SPECIAL TO THE BULLETIN

As the numbers of those dying on Texas roads due to distracted driving increasing at an alarming rate, the Texas Department of Transportation is attempting to take a stand by kicking off an annual event aimed curbed at keeping eyes on the road and not on the phone.

The "Talk, Text, Crash" campaign made way at the beginning of April and urges drivers to give their full attention to the road. TxDOT's campaign also is running hand-in-hand with National Distracted Driving Awareness Month in April.

"Nearly 1 in 5 traffic crashes in Texas is caused by a distracted driver," said TxDOT Deputy Executive Director John Barton in a press release. "Last Year 468 people were killed because someone took their attention off the road. How important is a fleeting distraction when it could end in the death of someone, perhaps eve one of your loved ones?"

According to TxDOT, those between the ages of 16-24-years-old are the most effected age group when it comes to distracted driving related accidents.

In 2014, statistics show that there were more than 100,000 crashes in Texas where distracted driving was the culprit, an increase of 6 percent from 2013.

Texting has played a major role in that, says the Insurance Institute for Highway Safety, who reported that drivers using a mobile phone are four times more likely to cause serious injury in an accident.
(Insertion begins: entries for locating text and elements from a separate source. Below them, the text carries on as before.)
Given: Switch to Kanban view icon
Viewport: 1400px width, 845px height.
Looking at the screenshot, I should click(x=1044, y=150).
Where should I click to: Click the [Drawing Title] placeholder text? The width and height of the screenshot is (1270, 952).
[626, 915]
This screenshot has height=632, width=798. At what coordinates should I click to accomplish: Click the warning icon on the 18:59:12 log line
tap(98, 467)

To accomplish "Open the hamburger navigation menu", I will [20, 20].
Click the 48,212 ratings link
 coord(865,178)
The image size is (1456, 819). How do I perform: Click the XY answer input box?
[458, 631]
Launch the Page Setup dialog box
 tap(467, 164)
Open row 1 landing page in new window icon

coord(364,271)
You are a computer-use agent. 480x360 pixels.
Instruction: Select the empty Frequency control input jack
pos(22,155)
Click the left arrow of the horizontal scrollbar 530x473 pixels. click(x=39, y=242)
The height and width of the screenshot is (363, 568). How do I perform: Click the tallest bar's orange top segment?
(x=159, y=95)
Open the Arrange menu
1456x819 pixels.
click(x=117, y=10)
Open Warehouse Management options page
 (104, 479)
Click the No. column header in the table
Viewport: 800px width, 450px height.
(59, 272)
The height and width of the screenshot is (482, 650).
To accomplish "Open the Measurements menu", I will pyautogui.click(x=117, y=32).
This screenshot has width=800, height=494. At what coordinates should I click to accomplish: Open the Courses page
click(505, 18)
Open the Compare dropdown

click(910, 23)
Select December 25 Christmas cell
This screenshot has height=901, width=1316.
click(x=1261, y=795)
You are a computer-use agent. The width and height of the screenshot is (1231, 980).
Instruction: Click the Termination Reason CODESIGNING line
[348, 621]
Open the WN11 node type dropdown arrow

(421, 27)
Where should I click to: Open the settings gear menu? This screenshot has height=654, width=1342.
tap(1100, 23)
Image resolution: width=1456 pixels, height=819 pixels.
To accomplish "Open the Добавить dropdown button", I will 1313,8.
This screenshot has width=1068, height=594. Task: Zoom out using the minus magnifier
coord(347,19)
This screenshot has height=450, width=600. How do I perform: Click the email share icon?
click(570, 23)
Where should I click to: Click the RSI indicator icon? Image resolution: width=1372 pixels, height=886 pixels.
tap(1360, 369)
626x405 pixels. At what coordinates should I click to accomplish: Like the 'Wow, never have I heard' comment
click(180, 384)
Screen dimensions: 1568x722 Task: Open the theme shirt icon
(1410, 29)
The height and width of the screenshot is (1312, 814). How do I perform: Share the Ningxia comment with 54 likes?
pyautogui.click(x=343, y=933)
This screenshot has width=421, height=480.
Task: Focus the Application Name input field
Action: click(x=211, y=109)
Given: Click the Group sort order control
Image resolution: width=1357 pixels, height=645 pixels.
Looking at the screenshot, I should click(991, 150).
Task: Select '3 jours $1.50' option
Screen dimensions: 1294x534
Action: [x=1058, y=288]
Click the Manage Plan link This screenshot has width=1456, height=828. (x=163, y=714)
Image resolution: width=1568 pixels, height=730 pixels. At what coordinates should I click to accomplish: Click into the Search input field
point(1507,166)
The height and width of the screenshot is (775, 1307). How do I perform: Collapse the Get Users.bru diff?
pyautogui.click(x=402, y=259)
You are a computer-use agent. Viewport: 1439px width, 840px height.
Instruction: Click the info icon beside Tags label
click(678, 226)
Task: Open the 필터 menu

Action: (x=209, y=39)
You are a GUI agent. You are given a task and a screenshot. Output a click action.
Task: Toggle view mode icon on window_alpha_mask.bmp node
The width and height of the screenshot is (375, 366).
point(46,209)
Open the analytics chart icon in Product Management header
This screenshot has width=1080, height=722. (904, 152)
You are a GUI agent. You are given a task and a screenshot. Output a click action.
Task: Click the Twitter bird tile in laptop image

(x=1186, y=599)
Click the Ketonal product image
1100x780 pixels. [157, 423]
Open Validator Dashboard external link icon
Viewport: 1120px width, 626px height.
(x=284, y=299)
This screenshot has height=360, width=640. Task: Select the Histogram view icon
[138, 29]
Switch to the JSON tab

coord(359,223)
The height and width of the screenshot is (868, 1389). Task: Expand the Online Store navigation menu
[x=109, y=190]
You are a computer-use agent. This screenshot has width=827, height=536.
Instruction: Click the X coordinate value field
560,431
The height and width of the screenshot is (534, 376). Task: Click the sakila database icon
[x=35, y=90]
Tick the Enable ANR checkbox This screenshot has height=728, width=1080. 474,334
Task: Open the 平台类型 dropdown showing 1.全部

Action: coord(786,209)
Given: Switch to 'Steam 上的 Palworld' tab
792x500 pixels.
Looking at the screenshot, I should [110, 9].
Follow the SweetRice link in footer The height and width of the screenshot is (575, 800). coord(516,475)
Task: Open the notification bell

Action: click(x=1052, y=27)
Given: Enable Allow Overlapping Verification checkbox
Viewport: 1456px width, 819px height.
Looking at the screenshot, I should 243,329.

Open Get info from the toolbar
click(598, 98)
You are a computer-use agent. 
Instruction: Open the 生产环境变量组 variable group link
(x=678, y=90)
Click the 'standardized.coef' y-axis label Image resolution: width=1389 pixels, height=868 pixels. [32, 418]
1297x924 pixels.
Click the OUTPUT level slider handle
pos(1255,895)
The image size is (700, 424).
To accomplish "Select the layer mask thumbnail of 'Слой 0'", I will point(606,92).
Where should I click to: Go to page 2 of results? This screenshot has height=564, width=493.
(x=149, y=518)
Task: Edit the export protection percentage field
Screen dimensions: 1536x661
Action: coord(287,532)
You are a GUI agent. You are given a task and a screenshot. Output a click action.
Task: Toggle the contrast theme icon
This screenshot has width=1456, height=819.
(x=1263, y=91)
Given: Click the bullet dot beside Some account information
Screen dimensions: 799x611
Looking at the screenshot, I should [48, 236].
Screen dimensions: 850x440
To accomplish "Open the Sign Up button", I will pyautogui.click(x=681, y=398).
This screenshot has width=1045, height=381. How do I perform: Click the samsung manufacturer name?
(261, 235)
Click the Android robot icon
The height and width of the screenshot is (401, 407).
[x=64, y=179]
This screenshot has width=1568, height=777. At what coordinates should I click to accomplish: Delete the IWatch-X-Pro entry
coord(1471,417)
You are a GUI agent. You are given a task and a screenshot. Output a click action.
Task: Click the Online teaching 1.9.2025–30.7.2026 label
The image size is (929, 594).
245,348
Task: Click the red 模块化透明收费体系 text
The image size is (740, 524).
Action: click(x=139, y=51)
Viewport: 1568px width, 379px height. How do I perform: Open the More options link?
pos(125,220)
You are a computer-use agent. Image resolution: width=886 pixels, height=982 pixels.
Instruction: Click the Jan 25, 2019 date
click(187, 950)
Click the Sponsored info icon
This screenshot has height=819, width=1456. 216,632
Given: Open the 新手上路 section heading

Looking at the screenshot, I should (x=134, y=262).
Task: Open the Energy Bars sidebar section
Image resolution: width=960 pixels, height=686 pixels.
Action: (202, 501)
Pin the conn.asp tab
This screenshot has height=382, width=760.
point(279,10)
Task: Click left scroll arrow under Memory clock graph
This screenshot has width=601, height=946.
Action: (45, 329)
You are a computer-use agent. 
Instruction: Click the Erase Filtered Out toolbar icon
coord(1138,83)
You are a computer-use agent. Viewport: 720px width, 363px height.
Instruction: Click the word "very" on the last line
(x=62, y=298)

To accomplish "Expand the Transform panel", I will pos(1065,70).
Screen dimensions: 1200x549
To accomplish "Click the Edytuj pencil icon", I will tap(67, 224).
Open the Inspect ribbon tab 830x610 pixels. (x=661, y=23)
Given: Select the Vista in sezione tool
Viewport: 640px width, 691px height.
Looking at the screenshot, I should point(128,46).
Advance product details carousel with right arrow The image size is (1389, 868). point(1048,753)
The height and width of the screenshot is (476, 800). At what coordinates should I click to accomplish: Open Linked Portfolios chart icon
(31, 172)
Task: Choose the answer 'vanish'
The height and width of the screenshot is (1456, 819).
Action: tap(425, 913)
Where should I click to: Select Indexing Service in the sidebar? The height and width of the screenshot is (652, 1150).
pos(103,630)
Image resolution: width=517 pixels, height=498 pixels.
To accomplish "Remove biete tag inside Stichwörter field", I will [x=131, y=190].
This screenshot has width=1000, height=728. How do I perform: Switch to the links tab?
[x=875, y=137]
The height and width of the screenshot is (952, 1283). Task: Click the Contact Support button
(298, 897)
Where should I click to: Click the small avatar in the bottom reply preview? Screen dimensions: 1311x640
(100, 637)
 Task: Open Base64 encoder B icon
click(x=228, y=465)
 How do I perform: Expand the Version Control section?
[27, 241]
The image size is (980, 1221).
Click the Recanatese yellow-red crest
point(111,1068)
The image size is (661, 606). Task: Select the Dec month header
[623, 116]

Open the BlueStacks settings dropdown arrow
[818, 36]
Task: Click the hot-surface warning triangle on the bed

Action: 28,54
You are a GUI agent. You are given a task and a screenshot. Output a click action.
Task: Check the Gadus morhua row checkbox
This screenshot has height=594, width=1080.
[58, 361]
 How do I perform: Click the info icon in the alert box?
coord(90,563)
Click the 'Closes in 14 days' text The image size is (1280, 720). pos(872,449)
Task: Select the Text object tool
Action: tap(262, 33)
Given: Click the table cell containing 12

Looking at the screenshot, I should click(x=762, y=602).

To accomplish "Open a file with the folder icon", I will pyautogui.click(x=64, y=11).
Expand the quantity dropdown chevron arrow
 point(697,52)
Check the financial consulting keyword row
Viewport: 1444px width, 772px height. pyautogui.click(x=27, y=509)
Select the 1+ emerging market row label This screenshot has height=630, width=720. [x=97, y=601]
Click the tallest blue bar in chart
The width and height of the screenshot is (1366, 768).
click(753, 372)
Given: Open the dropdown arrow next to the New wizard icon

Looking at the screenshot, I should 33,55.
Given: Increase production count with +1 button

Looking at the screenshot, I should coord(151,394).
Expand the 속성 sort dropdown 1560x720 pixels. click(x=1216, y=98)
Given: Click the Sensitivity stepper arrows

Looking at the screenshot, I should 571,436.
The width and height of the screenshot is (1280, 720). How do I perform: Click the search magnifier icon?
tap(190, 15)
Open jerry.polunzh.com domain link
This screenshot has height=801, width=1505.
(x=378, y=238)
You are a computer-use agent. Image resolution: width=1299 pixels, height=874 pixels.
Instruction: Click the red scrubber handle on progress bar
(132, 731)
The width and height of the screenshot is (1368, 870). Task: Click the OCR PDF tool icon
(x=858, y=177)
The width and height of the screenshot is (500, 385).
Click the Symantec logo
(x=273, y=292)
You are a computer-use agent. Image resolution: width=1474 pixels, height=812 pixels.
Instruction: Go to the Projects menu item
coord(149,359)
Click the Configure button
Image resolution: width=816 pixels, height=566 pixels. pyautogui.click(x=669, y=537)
The Texas A&M Transportation Institute also reported evidence that texting while behind the wheel was dangerous after a test showed that it takes a driver double the amount of time to react when they're occupied with text messaging. Whether it was sending or receiving a text, it showed that a driver's eyes left the road for an average of 4.6 seconds, which at 55 mph, that's the equivalent to driving the length of a football field while blindfolded.

While texting and using the phone is a big concern, TxDOT also urges drivers to avoid doing other things while driving which could result in an accident, including:

Checking email

  • Eating and drinking
  • Grooming
  • Reading
  • Programming a navigation system
  • Adjusting music or other audio device

TxDOT also says that if a possible distraction requires immediate attention to pull over to a safe location and come to a complete stop before dealing with the situation.